_Exercise goal_
Only the lines that hold "Logo" should be in the answer, each copied from the data below.

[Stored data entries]
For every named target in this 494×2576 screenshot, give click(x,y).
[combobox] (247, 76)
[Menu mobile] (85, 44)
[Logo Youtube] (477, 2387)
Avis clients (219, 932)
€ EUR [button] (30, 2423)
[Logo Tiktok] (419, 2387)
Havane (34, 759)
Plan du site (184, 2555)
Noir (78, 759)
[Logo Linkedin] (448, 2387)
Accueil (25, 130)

_Problem solution_
[Logo Youtube] (477, 2387)
[Logo Tiktok] (419, 2387)
[Logo Linkedin] (448, 2387)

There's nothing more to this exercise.